Beneath a cluster of plane trees, the crystal clear waters of a stream are mustered by Greek farmers to rinse their leek crop, a time-honoured tradition that saves money and reduces its carbon footprint.
“(The water) keeps the leeks live and fresh…and it saves us using tap water to rinse them at home,” explains 48-year-old grower Costas Antoniou.
The source of the stream is just 500 metres from his village of Dorothea in the region of Pella, northern Greece.
“We learned this method from our grandparents and it is what the next generation will continue to do,” he said.
Tied together in clumps with string and plastic tape, the freshly picked leeks will spend six to 12 hours in the slow-moving stream.
After that, their brushy roots — known locally as ‘moustaches’ — are mud-free and the crop is ready to market.
Dorothea, which has a population of about 500 people, has an annual leek production of some 1,600 tonnes from smallholders.
Entire families are involved in the crop from the ages of 20 to 75, says Antoniou, who is also the village chairman.
Each plant must be uprooted and cleaned by hand and tied before it can be driven to the river by truck, he said.
“It’s an arduous task that requires many people.
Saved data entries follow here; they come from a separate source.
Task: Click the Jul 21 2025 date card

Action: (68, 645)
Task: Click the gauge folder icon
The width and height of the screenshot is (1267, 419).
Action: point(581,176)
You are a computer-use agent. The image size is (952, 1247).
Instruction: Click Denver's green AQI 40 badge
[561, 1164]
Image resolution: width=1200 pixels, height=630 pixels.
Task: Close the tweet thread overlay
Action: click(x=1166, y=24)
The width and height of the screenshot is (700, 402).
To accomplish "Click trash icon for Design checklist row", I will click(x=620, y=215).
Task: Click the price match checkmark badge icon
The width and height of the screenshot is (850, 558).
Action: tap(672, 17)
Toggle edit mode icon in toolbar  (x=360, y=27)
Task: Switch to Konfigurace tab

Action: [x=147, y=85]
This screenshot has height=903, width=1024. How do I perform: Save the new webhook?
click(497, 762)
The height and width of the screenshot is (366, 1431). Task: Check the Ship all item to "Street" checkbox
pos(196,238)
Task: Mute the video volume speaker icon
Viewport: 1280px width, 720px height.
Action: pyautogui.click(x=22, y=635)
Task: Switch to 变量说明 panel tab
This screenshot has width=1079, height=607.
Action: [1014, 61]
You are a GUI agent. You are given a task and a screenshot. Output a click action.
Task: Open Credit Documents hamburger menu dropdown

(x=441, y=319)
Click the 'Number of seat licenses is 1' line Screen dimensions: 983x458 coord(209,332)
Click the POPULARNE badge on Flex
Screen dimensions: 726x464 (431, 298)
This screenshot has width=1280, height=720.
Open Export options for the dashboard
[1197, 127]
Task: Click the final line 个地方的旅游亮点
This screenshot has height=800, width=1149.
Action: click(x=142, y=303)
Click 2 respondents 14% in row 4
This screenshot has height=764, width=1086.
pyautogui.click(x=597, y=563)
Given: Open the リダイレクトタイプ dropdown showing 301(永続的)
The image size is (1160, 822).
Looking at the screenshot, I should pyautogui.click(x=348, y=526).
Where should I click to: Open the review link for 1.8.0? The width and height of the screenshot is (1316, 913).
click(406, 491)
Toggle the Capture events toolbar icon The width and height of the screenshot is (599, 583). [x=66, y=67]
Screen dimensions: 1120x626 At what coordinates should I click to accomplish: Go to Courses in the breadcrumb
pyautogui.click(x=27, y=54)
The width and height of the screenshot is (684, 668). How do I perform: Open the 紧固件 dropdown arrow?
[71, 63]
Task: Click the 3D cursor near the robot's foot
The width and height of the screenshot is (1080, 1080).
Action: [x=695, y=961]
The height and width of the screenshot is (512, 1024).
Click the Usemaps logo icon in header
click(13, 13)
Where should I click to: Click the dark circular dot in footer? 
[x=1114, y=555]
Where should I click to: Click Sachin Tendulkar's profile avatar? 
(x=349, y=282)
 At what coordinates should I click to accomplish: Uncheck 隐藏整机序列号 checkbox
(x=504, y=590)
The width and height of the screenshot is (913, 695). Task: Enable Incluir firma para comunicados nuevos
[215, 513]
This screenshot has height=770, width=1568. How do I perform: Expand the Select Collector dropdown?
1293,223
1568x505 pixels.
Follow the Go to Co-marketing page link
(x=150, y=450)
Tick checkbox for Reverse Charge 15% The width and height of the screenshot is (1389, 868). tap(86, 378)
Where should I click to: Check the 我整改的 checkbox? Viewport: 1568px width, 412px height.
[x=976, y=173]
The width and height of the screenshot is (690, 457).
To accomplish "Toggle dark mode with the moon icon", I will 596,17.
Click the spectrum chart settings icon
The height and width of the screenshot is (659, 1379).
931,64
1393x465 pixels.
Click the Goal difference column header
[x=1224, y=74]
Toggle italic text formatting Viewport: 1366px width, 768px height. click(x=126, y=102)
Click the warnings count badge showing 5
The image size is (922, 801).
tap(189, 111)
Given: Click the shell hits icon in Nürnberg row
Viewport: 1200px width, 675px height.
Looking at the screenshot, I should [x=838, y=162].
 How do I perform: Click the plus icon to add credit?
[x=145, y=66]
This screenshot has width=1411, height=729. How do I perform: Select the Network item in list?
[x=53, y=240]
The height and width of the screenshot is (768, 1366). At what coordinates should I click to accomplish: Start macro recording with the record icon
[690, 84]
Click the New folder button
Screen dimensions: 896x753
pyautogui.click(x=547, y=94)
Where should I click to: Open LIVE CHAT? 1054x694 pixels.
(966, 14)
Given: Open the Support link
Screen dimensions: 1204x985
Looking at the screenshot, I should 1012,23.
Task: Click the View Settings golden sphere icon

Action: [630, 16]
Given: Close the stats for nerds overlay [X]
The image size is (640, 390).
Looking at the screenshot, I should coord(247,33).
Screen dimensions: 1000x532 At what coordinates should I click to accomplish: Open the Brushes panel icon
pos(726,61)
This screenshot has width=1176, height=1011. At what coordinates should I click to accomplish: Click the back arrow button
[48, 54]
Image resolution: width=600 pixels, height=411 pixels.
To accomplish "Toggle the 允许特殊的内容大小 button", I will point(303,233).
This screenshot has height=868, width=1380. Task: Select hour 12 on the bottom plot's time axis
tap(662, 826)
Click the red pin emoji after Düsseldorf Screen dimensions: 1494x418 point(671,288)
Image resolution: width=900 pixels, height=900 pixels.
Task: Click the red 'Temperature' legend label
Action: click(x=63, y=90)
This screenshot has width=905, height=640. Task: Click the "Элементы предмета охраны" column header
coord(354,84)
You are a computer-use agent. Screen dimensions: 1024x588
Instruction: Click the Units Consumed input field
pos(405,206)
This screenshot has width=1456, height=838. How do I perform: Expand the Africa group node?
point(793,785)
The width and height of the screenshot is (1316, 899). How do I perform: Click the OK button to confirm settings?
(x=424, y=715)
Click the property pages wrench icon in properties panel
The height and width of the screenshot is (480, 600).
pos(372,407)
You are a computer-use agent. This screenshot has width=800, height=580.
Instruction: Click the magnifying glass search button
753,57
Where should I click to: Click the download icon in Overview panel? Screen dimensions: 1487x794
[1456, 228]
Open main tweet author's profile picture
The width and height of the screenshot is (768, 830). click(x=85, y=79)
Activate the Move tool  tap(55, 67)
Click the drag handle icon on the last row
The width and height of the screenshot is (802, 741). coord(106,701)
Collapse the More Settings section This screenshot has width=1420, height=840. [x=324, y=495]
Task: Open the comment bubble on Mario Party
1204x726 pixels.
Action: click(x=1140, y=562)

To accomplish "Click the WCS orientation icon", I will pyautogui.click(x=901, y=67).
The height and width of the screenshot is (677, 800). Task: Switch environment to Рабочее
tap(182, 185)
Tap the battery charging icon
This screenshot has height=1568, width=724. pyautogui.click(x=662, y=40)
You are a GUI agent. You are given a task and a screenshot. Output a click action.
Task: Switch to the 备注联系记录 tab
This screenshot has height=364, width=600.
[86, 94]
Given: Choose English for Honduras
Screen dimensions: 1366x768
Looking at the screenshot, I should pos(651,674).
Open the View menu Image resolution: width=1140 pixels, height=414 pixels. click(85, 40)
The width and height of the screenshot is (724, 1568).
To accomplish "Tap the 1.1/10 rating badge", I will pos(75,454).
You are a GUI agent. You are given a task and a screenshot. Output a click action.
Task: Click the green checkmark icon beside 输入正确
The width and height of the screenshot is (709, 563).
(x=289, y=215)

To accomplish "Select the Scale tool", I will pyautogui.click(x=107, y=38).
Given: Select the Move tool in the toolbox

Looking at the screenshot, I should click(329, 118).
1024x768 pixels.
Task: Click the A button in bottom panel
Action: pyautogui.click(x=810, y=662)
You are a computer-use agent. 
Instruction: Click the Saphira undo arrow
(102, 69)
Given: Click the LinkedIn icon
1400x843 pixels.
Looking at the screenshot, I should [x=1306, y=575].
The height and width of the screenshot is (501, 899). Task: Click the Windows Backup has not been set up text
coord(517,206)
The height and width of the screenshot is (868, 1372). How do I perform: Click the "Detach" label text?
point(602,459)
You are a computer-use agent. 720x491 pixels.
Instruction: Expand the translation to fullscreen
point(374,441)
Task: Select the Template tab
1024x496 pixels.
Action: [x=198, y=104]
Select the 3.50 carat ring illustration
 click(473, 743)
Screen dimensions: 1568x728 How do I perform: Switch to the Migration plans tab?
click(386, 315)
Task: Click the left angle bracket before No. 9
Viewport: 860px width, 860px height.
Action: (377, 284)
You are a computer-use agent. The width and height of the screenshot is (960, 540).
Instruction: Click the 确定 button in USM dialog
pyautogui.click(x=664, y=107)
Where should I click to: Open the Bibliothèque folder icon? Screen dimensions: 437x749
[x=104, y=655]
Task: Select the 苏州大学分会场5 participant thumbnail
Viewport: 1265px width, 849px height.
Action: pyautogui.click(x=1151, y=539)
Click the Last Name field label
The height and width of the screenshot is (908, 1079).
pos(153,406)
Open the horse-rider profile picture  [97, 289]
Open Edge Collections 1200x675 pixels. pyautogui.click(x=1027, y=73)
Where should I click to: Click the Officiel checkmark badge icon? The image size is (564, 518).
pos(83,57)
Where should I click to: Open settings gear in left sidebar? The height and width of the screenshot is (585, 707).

Here, the job is easier and the results are even better than from the vegetable washing machines used by large producers,” says Evangelia Papadopoulou, whose family has grown leeks for the past three decades.
“The entire village gathers here,” adds the 49-year-old. “This is where we work, gossip and bicker.”
Using the river also avoids the stiff expense to run machines to wash the leeks.
Care is also taken to ensure the leeks don’t pollute the stream, with organic pesticides and manure as fertiliser.
“We drink this water without fear,” says local villager and fellow leek grower Ilias Kampadakis, 62.
The water quality is regularly tested at a trout farm downstream. (AFP)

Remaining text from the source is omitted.